A campaign gift from Jane Greenberg ’81 will fund the Greenberg Middle East Scholar program in conjunction with Ben Gurion University. This residency brings noted Israeli scholars to Skidmore who, through teaching, lecturing, and participation in the life of the institution, educate Skidmore and the surrounding communities on a range of topics concerning political life in the Middle East. We’ve hosted several scholars already and her gift will allow us to continue this exchange for years to come.
The Class of 1961 established a term chair in honor of their 45th Reunion. The $750k gift will provide support for a faculty chair for five years. The recipient of the chair is Denise Smith, Professor of Exercise Science. Professor Smith has already met with members of the class at reunion and is working to arrange a class symposium in June for class members.
Support for Students with Learning Disabilities
A gift from parents, Steve and Maribelle Leavitt ’07, will help to provide additional support for students with learning disabilities, including the development of programming and student services.
Student Collaborative Research
A gift from Felicia Axelrod ’62, world expert on a rare genetic disease called pediatric dysautonomia, will help fund collaborative research projects in the sciences. Her gift combines an outright component allowing us to fund a team immediately – and an endowed portion, ensuring our ability to continue these opportunities for students in the future.
Exhibition Fund at the Tang Teaching Museum and Art Gallery
An anonymous donor committed $1 million to establish an endowed exhibition fund for the Tang in honor of retired professor Tad Kuroda. This fund will help support the Tang’s full and varied exhibition schedule.
Class of 2006 Endowed Scholarship
Established by the families of students graduating in 2006, the endowed scholarship fund will provide support for student financial aid.
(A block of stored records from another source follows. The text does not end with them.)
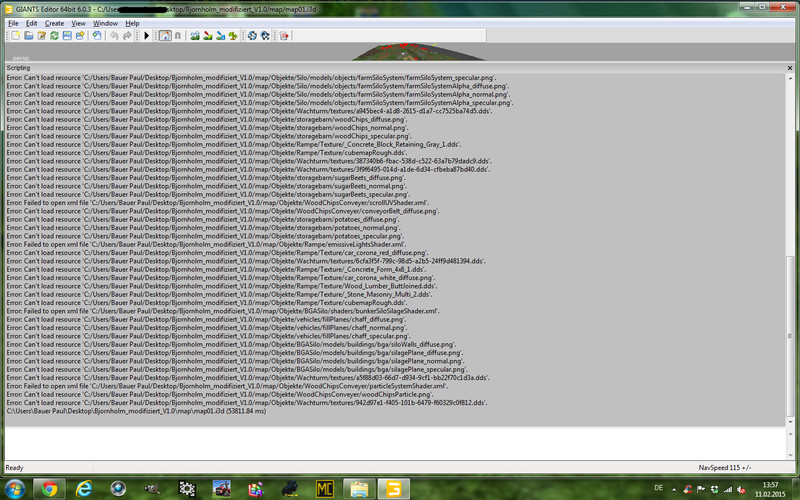The width and height of the screenshot is (800, 500).
Task: Click the red exit icon in the toolbar
Action: pos(284,36)
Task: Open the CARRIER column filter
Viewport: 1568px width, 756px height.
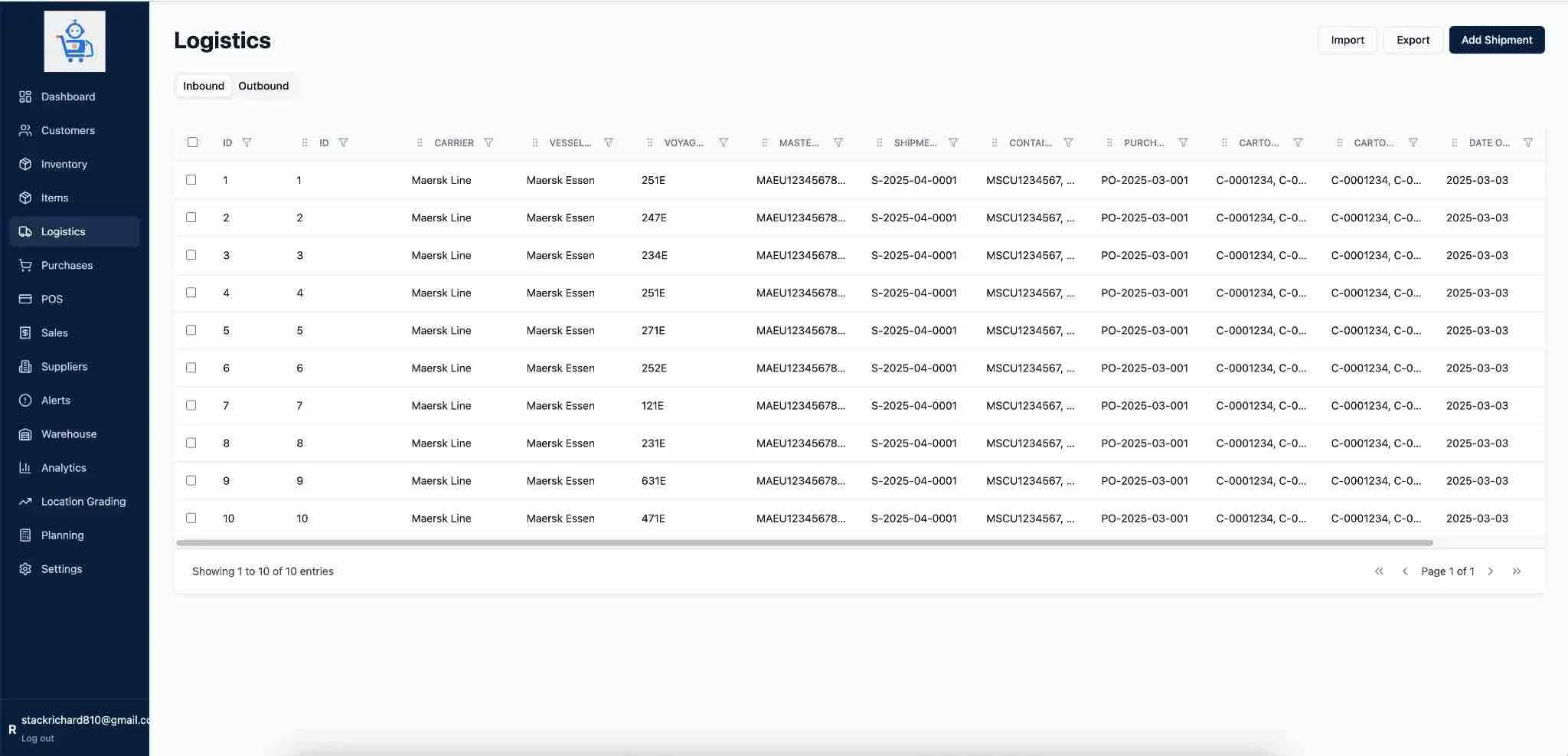Action: [x=489, y=142]
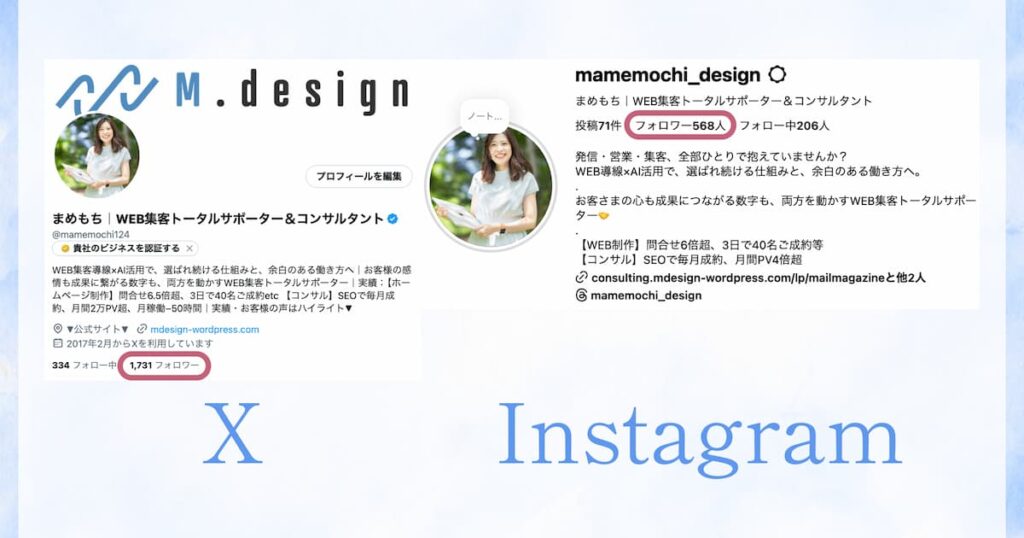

The fund will also help to accomplish the goal of helping to teach the Class of 2006 alumni about the importance of philanthropy and giving back to the College. They will be able to contribute to the fund going forward and will also have opportunities to learn about the current students who are the recipients of the endowed scholarship funds. This concept of transitional philanthropy was very important to co-chairs of the effort, John and Pamela Humphrey, as well as the rest of the volunteer committee.